Als wir dort waren, wurden wir ganz oft von Fahrern in Pickups mit Hilfsgütern angesprochen, ob wir auch etwas benötigen. Wir haben dankend abgelehnt. Viele Geschäftsleute haben ihre LKWs mit Lebensmitteln vollgepackt und an die Menschen inmitten der Trümmer verteilt.

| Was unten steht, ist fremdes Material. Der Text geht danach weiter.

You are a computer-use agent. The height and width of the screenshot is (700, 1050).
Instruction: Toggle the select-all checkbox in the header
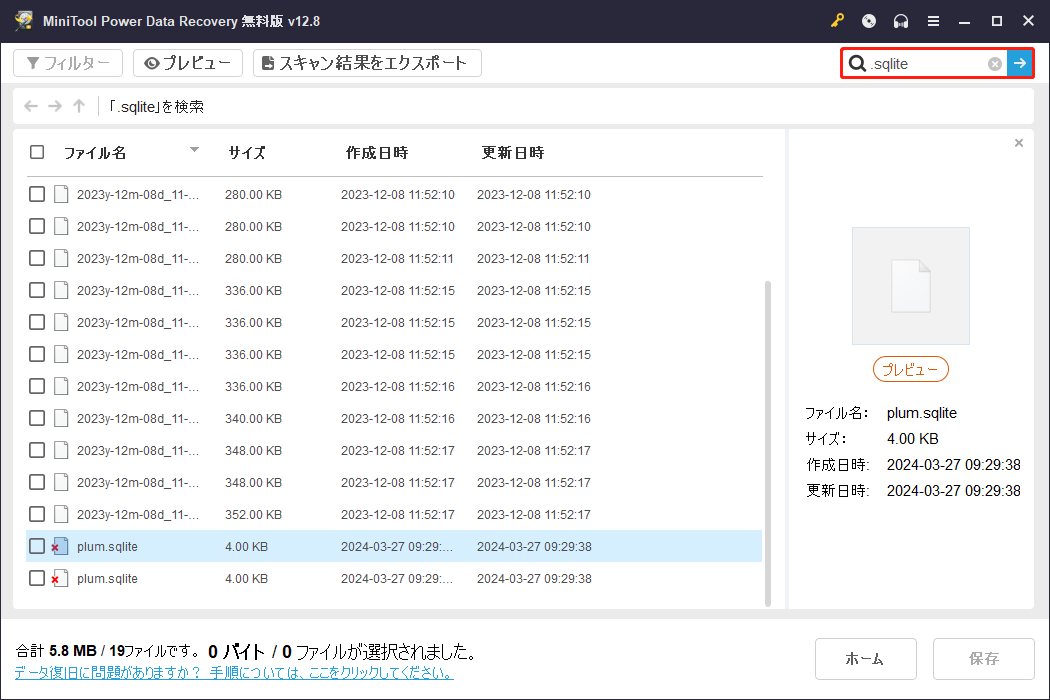point(37,152)
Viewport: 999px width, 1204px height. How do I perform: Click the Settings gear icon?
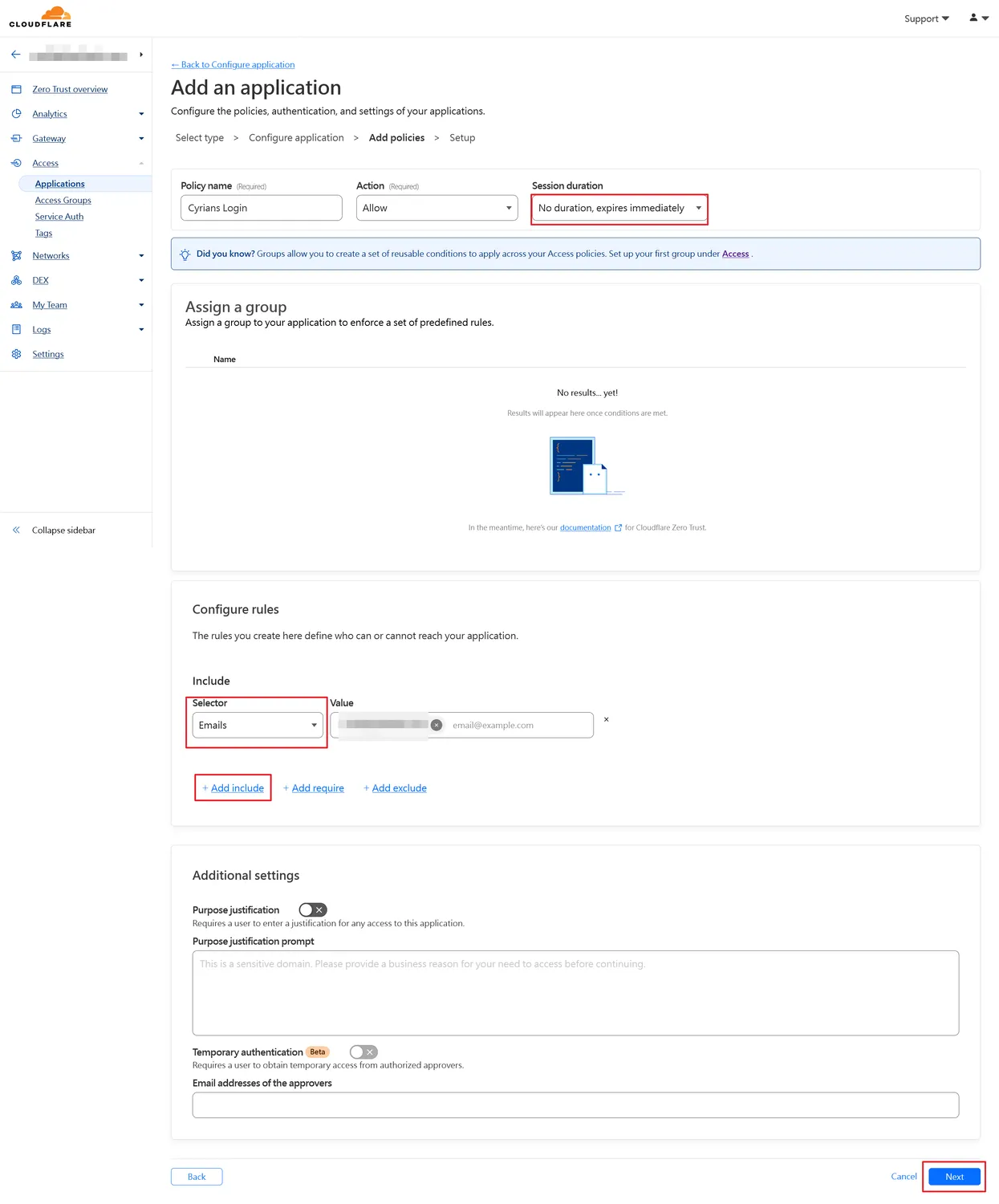tap(16, 354)
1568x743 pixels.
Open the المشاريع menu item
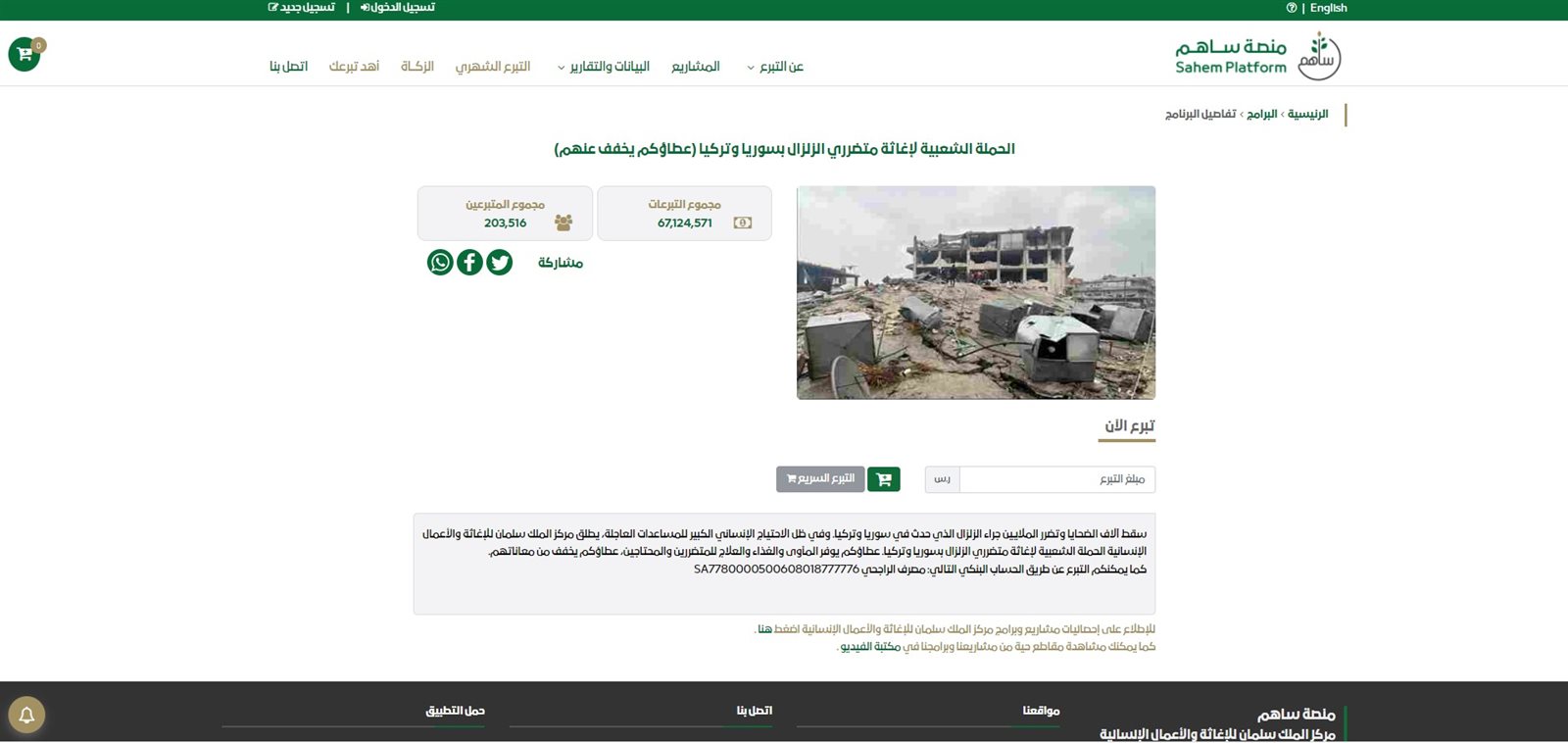696,67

Die Hilfsbereitschaft ist unheimlich groß, nicht zuletzt auch in Deutschland. Als ich dort war, habe ich immer wieder mitbekommen, wie sehr sich die Leute engagiert haben. Das kann ich für das Erdbebengebiet sowie für Deutschland sagen. Man freut sich, dass es eine helfende Hand für die Betroffenen gibt.
Pressefoto: Islamic Relief Deutschland
Hilfe auch für Syrien
Islamische Zeitung: Wie sieht es in Syrien aus, wo die Menschen seit mehr als einem Jahrzehnt unter einem verheerenden Konflikt leiden und bereits vorher teils unter sehr schwierigen Bedingungen lebten?
Cemal Yasar: Dort ist es in der Tat dramatisch. Die Situation war schon vorher schlecht. Jetzt ist sie dramatischer geworden. Eine Infrastruktur gab schon zuvor nicht mehr. Deswegen ist es umso wichtiger, dass viele internationale Hilfsorganisationen dort aktiv werden. Nun sind zwei Grenzübergänge geöffnet worden. Hilfsgüter werden von der Türkei aus gebracht. Wir waren von Anfang an vor Ort, haben Zelte aufgebaut und medizinische Güter gebracht – wie benötigte Schmerzmittel. Tagtäglich gibt es dort eine Verteilung von Lebensmitteln.
Islamische Zeitung: Was können Menschen tun, um den Betroffenen vor Ort sinnvoll zu helfen?
Cemal Yasar: Anfänglich gab es einen starken Aktionismus, aber manchmal ist das nicht unbedingt adäquat. Teilweise wurden Hilfsgüter unkoordiniert in die Türkei gebracht, wo es niemanden gab, der sie entgegennehmen konnte. Und LKW-Fahrer haben sie dann einfach abgeladen. Es ist der Sache zweckdienlicher, Geld zu spenden. Damit können vor Ort Güter gekauft werden, was die lokale Wirtschaft ankurbelt
Es kommt auch auf die jeweiligen Sache an. Dinge wie Generatoren werden dringend benötigt. Langfristig brauchen die Betroffenen lokal medizinische Hilfe. Das sind Beispiele für Hilfe, die aus Deutschland kommen kann.
Man braucht gute Ansprechpartner vor Ort, damit Hilfe die Richtigen erreicht. Langfristig benötigen die Menschen ein Obdach. Und es wird noch eine Weile dauern, bis die Temperaturen ansteigen. Angesichts dieser Ausnahmezeit kann niemand erwarten, dass es gleich am ersten Tag rund läuft.
Islamische Zeitung: Wir bedanken uns recht herzlich für das Gespräch.